The seven-state federation, perhaps best known for its oil wealth and extravagant attractions like Dubai's palm-shaped islands and the record-breaking Burj Khalifa skyscraper, is fast establishing itself as the Arab world's leader in the space sector.
The UAE Space Agency, created last year by presidential decree, aims to regulate and support the industry, which includes existing Earth-orbiting satellite programs and plans for a mission to Mars in 2020.
Agency Chairman Khalifa Mohammed Thani al-Rumaithi said the space industry will help diversify the country's economy and create highly skilled jobs for a growing youth population.
"The United Arab Emirates is seeking to confirm its status as a spacefaring nation," he told a gathering at an event rolling out the federal body in the capital, Abu Dhabi, that featured models of Emirati satellites and waiters serving space-themed canapés, like hummus in metal squeeze tubes.

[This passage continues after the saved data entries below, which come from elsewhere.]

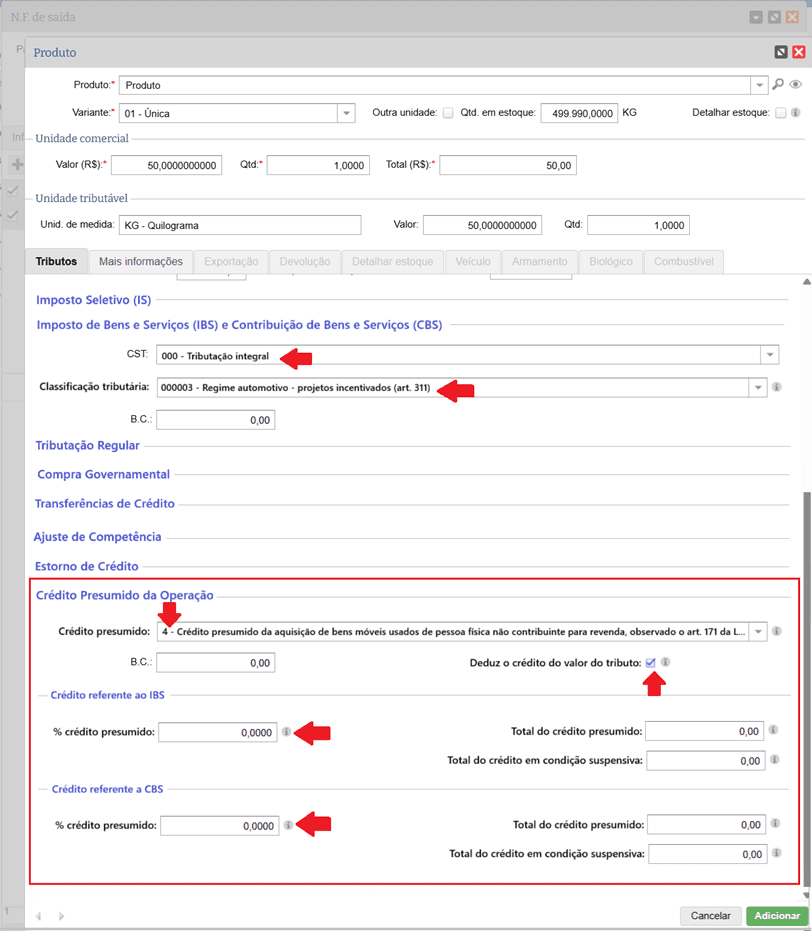Select the Tributos tab
Viewport: 812px width, 931px height.
point(56,262)
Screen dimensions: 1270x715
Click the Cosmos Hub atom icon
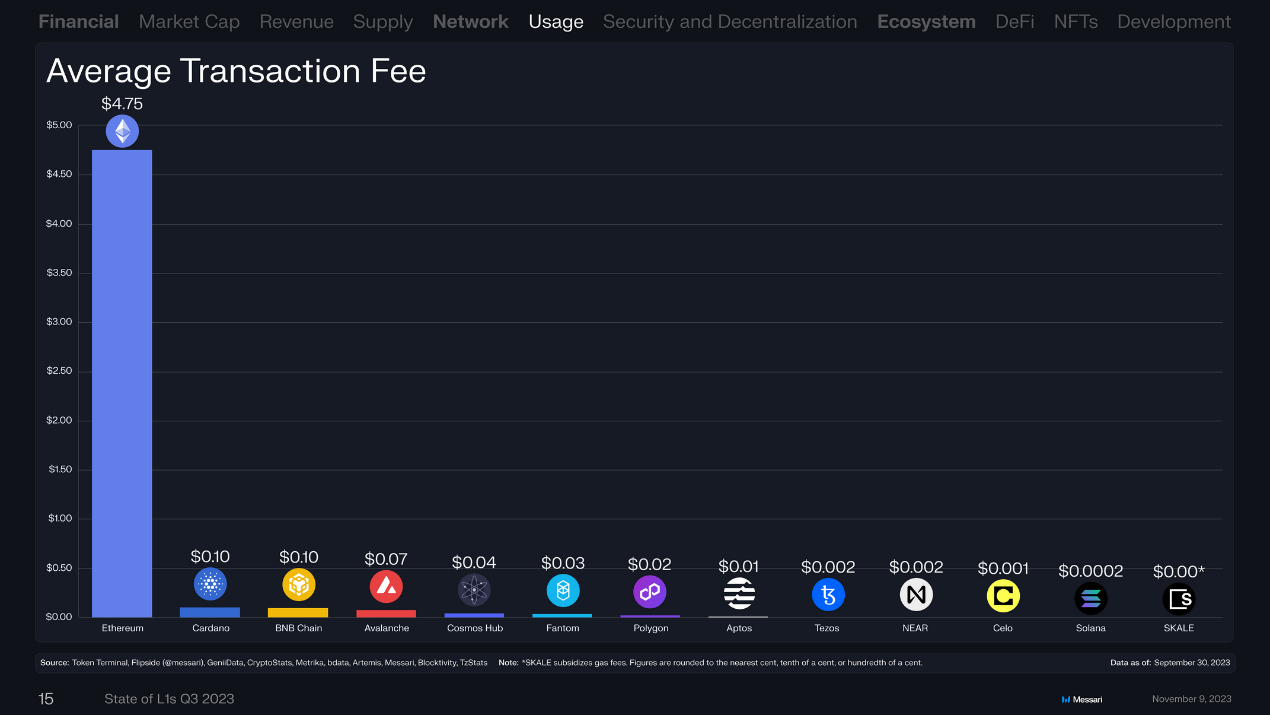474,590
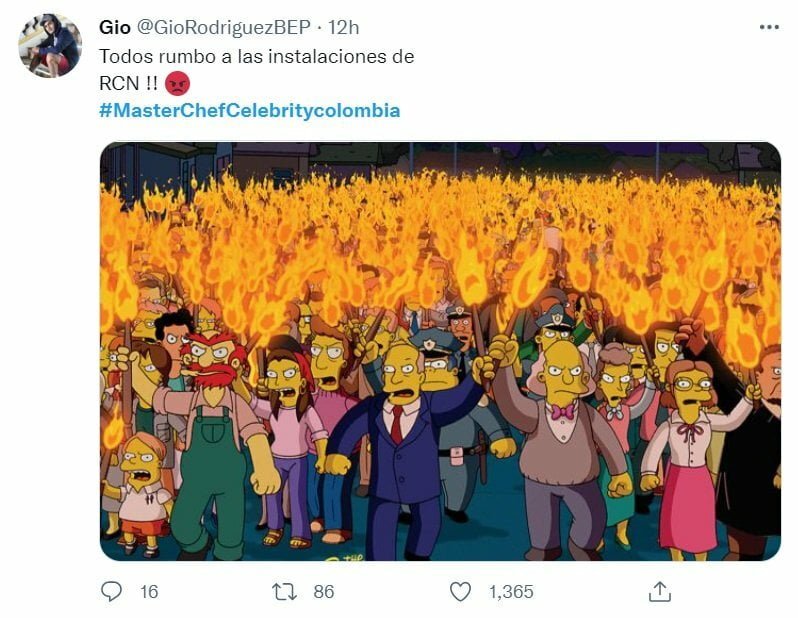Open the reply comment icon
This screenshot has width=798, height=618.
click(111, 592)
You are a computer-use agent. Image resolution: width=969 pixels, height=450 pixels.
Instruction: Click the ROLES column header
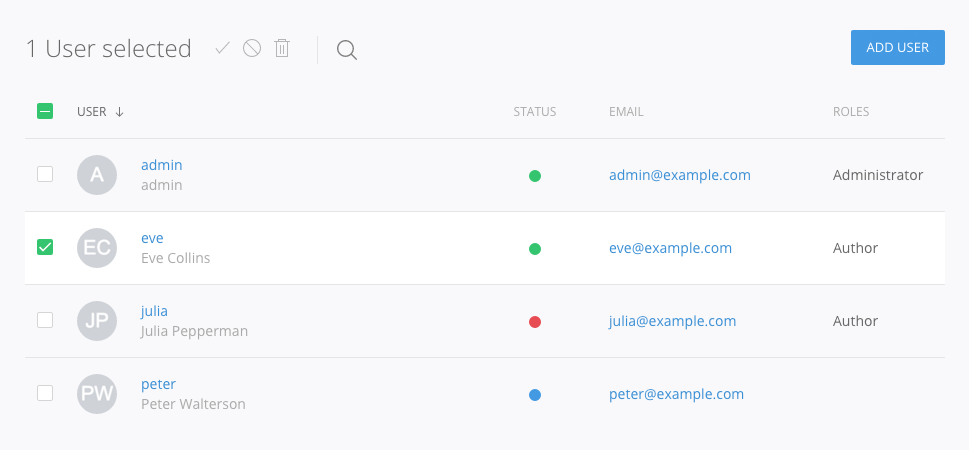pos(851,112)
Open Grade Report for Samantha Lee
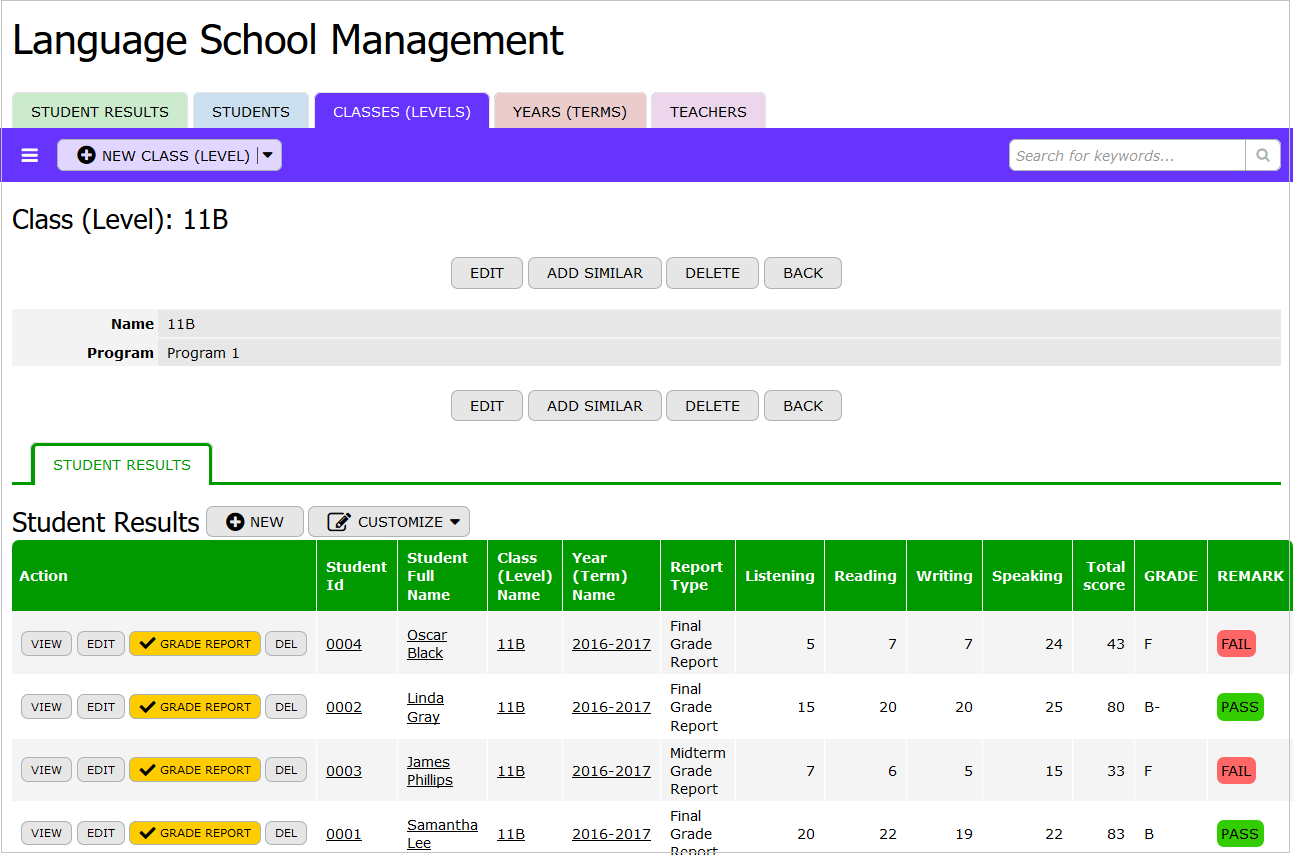Image resolution: width=1293 pixels, height=855 pixels. (x=195, y=833)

Space technology is one of several high-tech industries the OPEC member is championing as a way to broaden an economy still heavily dependent on oil.
Thuraya, an Emirates-based satellite phone operator, was responsible for the country's first commercial satellite, launched in 2000.
The Emirates' first government-backed satellite, an Earth-observation satellite known as DubaiSat-1, blasted into orbit atop a Russian rocket launched from Kazakhstan in 2009.
It and the follow-up DubaiSat-2 were collaborations between Emirati engineers and a South Korean satellite firm.
Abu Dhabi's Al Yah Satellite Communications Co., better known as Yahsat, hopes to put its third satellite into orbit in 2016. Its first communications satellite was launched aboard an Arianespace rocket from French Guiana in 2011.
Among the initiatives outlined Monday were plans for an academic space program involving Yahsat, Abu Dhabi's Masdar Institute and US aerospace firm Orbital ATK, as well as the establishment of a space research center.
Earlier this month, the Dubai-based team behind the Emirati mission to Mars announced that its probe will circle the planet studying its atmosphere, including changes over time and how surface features such as volcanoes, deserts and canyons affect it.
Dubai ruler Sheikh Mohammed bin Rashid Al Maktoum said earlier this month that he hoped the probe, named "Hope," would provide inspiration for the Arab world. It is the first Mars mission being attempted by any Arab country. Some 75 Emirati engineers are currently working on the Mars project, and officials hope to double that number by 2020.